TASK OBJECTIVE: Copy each of the records exactly; leave nothing out.

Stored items
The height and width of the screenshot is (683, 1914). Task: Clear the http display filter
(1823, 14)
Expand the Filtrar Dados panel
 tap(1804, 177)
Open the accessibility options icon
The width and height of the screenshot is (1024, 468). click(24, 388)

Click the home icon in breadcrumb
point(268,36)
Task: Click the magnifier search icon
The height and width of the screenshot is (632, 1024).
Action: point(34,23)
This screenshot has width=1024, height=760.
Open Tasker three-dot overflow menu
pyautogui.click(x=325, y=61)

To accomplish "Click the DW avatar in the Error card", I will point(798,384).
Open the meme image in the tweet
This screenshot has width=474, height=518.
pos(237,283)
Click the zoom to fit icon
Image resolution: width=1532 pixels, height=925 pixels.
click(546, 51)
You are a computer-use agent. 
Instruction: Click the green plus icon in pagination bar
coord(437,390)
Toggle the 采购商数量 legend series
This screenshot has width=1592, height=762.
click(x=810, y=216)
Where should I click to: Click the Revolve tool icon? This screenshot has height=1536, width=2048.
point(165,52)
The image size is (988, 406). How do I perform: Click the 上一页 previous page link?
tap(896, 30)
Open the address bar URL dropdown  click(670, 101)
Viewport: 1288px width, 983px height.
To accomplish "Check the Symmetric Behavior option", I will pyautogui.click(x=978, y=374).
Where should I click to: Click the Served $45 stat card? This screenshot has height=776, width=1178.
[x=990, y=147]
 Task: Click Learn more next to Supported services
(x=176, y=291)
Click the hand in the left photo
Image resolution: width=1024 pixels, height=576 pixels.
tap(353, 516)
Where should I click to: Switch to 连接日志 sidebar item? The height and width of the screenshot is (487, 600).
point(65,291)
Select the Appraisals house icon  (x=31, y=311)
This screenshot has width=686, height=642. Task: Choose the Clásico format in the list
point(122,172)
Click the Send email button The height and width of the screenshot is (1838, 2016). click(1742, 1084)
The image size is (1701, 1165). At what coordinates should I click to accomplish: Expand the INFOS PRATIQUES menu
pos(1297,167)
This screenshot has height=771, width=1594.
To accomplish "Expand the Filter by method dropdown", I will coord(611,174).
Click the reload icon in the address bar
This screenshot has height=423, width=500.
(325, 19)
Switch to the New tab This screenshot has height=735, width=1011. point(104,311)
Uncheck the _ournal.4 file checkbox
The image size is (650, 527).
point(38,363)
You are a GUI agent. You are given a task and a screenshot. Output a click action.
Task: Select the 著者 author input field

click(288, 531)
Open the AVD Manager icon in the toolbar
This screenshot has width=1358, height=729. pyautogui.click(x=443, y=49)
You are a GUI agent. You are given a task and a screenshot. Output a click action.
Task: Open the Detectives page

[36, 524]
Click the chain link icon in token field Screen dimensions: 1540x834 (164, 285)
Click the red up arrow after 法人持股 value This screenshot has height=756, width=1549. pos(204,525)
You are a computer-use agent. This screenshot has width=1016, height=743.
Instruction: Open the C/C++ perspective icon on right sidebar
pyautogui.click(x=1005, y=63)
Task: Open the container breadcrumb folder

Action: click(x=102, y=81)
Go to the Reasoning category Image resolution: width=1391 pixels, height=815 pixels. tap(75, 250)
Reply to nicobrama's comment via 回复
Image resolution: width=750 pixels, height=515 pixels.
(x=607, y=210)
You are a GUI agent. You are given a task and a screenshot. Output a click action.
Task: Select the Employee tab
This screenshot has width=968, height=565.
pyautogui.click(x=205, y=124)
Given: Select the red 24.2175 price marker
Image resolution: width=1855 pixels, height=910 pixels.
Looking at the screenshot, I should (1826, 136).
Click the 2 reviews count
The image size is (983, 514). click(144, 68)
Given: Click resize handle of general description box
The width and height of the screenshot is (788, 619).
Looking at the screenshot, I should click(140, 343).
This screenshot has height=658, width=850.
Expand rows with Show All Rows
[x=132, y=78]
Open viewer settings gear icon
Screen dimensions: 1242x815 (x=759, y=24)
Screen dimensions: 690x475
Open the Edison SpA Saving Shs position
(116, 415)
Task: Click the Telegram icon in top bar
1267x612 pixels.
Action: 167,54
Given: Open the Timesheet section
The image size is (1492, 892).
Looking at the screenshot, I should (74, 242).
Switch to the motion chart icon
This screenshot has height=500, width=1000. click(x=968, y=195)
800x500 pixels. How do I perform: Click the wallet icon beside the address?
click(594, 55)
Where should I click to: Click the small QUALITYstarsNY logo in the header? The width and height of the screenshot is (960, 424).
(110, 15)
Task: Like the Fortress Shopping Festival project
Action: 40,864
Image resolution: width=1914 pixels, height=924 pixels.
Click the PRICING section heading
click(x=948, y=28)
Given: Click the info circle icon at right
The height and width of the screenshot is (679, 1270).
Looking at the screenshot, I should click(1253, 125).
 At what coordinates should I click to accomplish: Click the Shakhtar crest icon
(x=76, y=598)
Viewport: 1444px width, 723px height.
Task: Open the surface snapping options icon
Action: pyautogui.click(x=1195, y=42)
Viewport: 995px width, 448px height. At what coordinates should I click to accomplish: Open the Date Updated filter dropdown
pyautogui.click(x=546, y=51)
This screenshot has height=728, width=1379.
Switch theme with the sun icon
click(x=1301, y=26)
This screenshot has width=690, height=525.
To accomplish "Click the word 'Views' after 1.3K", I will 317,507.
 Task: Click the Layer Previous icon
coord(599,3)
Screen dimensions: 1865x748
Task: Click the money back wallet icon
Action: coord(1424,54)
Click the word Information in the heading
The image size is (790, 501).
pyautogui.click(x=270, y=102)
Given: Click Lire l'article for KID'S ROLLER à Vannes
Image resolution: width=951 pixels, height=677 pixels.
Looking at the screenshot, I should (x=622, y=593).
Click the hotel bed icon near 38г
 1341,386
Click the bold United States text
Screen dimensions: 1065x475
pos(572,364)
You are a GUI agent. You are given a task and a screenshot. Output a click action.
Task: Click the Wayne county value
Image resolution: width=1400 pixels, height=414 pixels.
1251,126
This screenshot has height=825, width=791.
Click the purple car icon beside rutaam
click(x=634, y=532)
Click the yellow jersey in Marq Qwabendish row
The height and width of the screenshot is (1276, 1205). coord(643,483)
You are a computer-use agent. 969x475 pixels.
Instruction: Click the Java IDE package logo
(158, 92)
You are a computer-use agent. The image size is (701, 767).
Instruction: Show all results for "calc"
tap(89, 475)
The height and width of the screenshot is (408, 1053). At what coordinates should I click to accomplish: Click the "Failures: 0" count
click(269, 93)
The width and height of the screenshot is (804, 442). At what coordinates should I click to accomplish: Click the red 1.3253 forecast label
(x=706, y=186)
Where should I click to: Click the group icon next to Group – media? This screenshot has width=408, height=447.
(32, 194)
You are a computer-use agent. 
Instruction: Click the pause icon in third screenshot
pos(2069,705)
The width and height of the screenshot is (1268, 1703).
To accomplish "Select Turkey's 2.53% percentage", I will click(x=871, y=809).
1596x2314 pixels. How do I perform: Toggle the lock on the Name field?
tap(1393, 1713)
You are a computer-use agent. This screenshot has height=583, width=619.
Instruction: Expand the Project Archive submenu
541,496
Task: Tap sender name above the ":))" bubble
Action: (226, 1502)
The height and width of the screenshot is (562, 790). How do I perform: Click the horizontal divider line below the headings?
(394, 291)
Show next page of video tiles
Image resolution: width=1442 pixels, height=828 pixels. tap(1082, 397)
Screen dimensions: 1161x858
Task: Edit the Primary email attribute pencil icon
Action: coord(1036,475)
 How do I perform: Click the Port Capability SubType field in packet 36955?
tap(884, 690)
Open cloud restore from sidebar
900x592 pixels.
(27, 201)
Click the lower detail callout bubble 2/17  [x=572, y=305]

ANSWER FOR THIS EXERCISE:
The height and width of the screenshot is (683, 1914). Task: Clear the http display filter
(1823, 14)
Expand the Filtrar Dados panel
 tap(1804, 177)
Open the accessibility options icon
The width and height of the screenshot is (1024, 468). click(24, 388)

Click the home icon in breadcrumb
point(268,36)
Task: Click the magnifier search icon
The height and width of the screenshot is (632, 1024).
Action: point(34,23)
This screenshot has width=1024, height=760.
Open Tasker three-dot overflow menu
pyautogui.click(x=325, y=61)

To accomplish "Click the DW avatar in the Error card", I will point(798,384).
Open the meme image in the tweet
This screenshot has width=474, height=518.
pos(237,283)
Click the zoom to fit icon
Image resolution: width=1532 pixels, height=925 pixels.
click(546, 51)
You are a computer-use agent. 
Instruction: Click the green plus icon in pagination bar
coord(437,390)
Toggle the 采购商数量 legend series
This screenshot has width=1592, height=762.
click(x=810, y=216)
Where should I click to: Click the Revolve tool icon? This screenshot has height=1536, width=2048.
point(165,52)
The image size is (988, 406). How do I perform: Click the 上一页 previous page link?
tap(896, 30)
Open the address bar URL dropdown  click(670, 101)
Viewport: 1288px width, 983px height.
To accomplish "Check the Symmetric Behavior option", I will pyautogui.click(x=978, y=374).
Where should I click to: Click the Served $45 stat card? This screenshot has height=776, width=1178.
[x=990, y=147]
 Task: Click Learn more next to Supported services
(x=176, y=291)
Click the hand in the left photo
Image resolution: width=1024 pixels, height=576 pixels.
tap(353, 516)
Where should I click to: Switch to 连接日志 sidebar item? The height and width of the screenshot is (487, 600).
point(65,291)
Select the Appraisals house icon  (x=31, y=311)
This screenshot has width=686, height=642. Task: Choose the Clásico format in the list
point(122,172)
Click the Send email button The height and width of the screenshot is (1838, 2016). click(1742, 1084)
The image size is (1701, 1165). At what coordinates should I click to accomplish: Expand the INFOS PRATIQUES menu
pos(1297,167)
This screenshot has height=771, width=1594.
To accomplish "Expand the Filter by method dropdown", I will coord(611,174).
Click the reload icon in the address bar
This screenshot has height=423, width=500.
(325, 19)
Switch to the New tab This screenshot has height=735, width=1011. point(104,311)
Uncheck the _ournal.4 file checkbox
The image size is (650, 527).
point(38,363)
You are a GUI agent. You are given a task and a screenshot. Output a click action.
Task: Select the 著者 author input field

click(288, 531)
Open the AVD Manager icon in the toolbar
This screenshot has width=1358, height=729. pyautogui.click(x=443, y=49)
You are a GUI agent. You are given a task and a screenshot. Output a click action.
Task: Open the Detectives page

[36, 524]
Click the chain link icon in token field Screen dimensions: 1540x834 (164, 285)
Click the red up arrow after 法人持股 value This screenshot has height=756, width=1549. pos(204,525)
You are a computer-use agent. This screenshot has width=1016, height=743.
Instruction: Open the C/C++ perspective icon on right sidebar
pyautogui.click(x=1005, y=63)
Task: Open the container breadcrumb folder

Action: click(x=102, y=81)
Go to the Reasoning category Image resolution: width=1391 pixels, height=815 pixels. tap(75, 250)
Reply to nicobrama's comment via 回复
Image resolution: width=750 pixels, height=515 pixels.
(x=607, y=210)
You are a GUI agent. You are given a task and a screenshot. Output a click action.
Task: Select the Employee tab
This screenshot has width=968, height=565.
pyautogui.click(x=205, y=124)
Given: Select the red 24.2175 price marker
Image resolution: width=1855 pixels, height=910 pixels.
Looking at the screenshot, I should (1826, 136).
Click the 2 reviews count
The image size is (983, 514). click(144, 68)
Given: Click resize handle of general description box
The width and height of the screenshot is (788, 619).
Looking at the screenshot, I should click(140, 343).
This screenshot has height=658, width=850.
Expand rows with Show All Rows
[x=132, y=78]
Open viewer settings gear icon
Screen dimensions: 1242x815 (x=759, y=24)
Screen dimensions: 690x475
Open the Edison SpA Saving Shs position
(116, 415)
Task: Click the Telegram icon in top bar
1267x612 pixels.
Action: 167,54
Given: Open the Timesheet section
The image size is (1492, 892).
Looking at the screenshot, I should (74, 242).
Switch to the motion chart icon
This screenshot has height=500, width=1000. click(x=968, y=195)
800x500 pixels. How do I perform: Click the wallet icon beside the address?
click(594, 55)
Where should I click to: Click the small QUALITYstarsNY logo in the header? The width and height of the screenshot is (960, 424).
(110, 15)
Task: Like the Fortress Shopping Festival project
Action: 40,864
Image resolution: width=1914 pixels, height=924 pixels.
Click the PRICING section heading
click(x=948, y=28)
Given: Click the info circle icon at right
The height and width of the screenshot is (679, 1270).
Looking at the screenshot, I should click(1253, 125).
 At what coordinates should I click to accomplish: Click the Shakhtar crest icon
(x=76, y=598)
Viewport: 1444px width, 723px height.
Task: Open the surface snapping options icon
Action: pyautogui.click(x=1195, y=42)
Viewport: 995px width, 448px height. At what coordinates should I click to accomplish: Open the Date Updated filter dropdown
pyautogui.click(x=546, y=51)
This screenshot has height=728, width=1379.
Switch theme with the sun icon
click(x=1301, y=26)
This screenshot has width=690, height=525.
To accomplish "Click the word 'Views' after 1.3K", I will 317,507.
 Task: Click the Layer Previous icon
coord(599,3)
Screen dimensions: 1865x748
Task: Click the money back wallet icon
Action: coord(1424,54)
Click the word Information in the heading
The image size is (790, 501).
pyautogui.click(x=270, y=102)
Given: Click Lire l'article for KID'S ROLLER à Vannes
Image resolution: width=951 pixels, height=677 pixels.
Looking at the screenshot, I should (x=622, y=593).
Click the hotel bed icon near 38г
 1341,386
Click the bold United States text
Screen dimensions: 1065x475
pos(572,364)
You are a GUI agent. You are given a task and a screenshot. Output a click action.
Task: Click the Wayne county value
Image resolution: width=1400 pixels, height=414 pixels.
1251,126
This screenshot has height=825, width=791.
Click the purple car icon beside rutaam
click(x=634, y=532)
Click the yellow jersey in Marq Qwabendish row
The height and width of the screenshot is (1276, 1205). coord(643,483)
You are a computer-use agent. 969x475 pixels.
Instruction: Click the Java IDE package logo
(158, 92)
You are a computer-use agent. The image size is (701, 767).
Instruction: Show all results for "calc"
tap(89, 475)
The height and width of the screenshot is (408, 1053). At what coordinates should I click to accomplish: Click the "Failures: 0" count
click(269, 93)
The width and height of the screenshot is (804, 442). At what coordinates should I click to accomplish: Click the red 1.3253 forecast label
(x=706, y=186)
Where should I click to: Click the group icon next to Group – media? This screenshot has width=408, height=447.
(32, 194)
You are a computer-use agent. 
Instruction: Click the pause icon in third screenshot
pos(2069,705)
The width and height of the screenshot is (1268, 1703).
To accomplish "Select Turkey's 2.53% percentage", I will click(x=871, y=809).
1596x2314 pixels. How do I perform: Toggle the lock on the Name field?
tap(1393, 1713)
You are a computer-use agent. This screenshot has height=583, width=619.
Instruction: Expand the Project Archive submenu
541,496
Task: Tap sender name above the ":))" bubble
Action: (226, 1502)
The height and width of the screenshot is (562, 790). How do I perform: Click the horizontal divider line below the headings?
(394, 291)
Show next page of video tiles
Image resolution: width=1442 pixels, height=828 pixels. tap(1082, 397)
Screen dimensions: 1161x858
Task: Edit the Primary email attribute pencil icon
Action: coord(1036,475)
 How do I perform: Click the Port Capability SubType field in packet 36955?
tap(884, 690)
Open cloud restore from sidebar
900x592 pixels.
(27, 201)
Click the lower detail callout bubble 2/17  [x=572, y=305]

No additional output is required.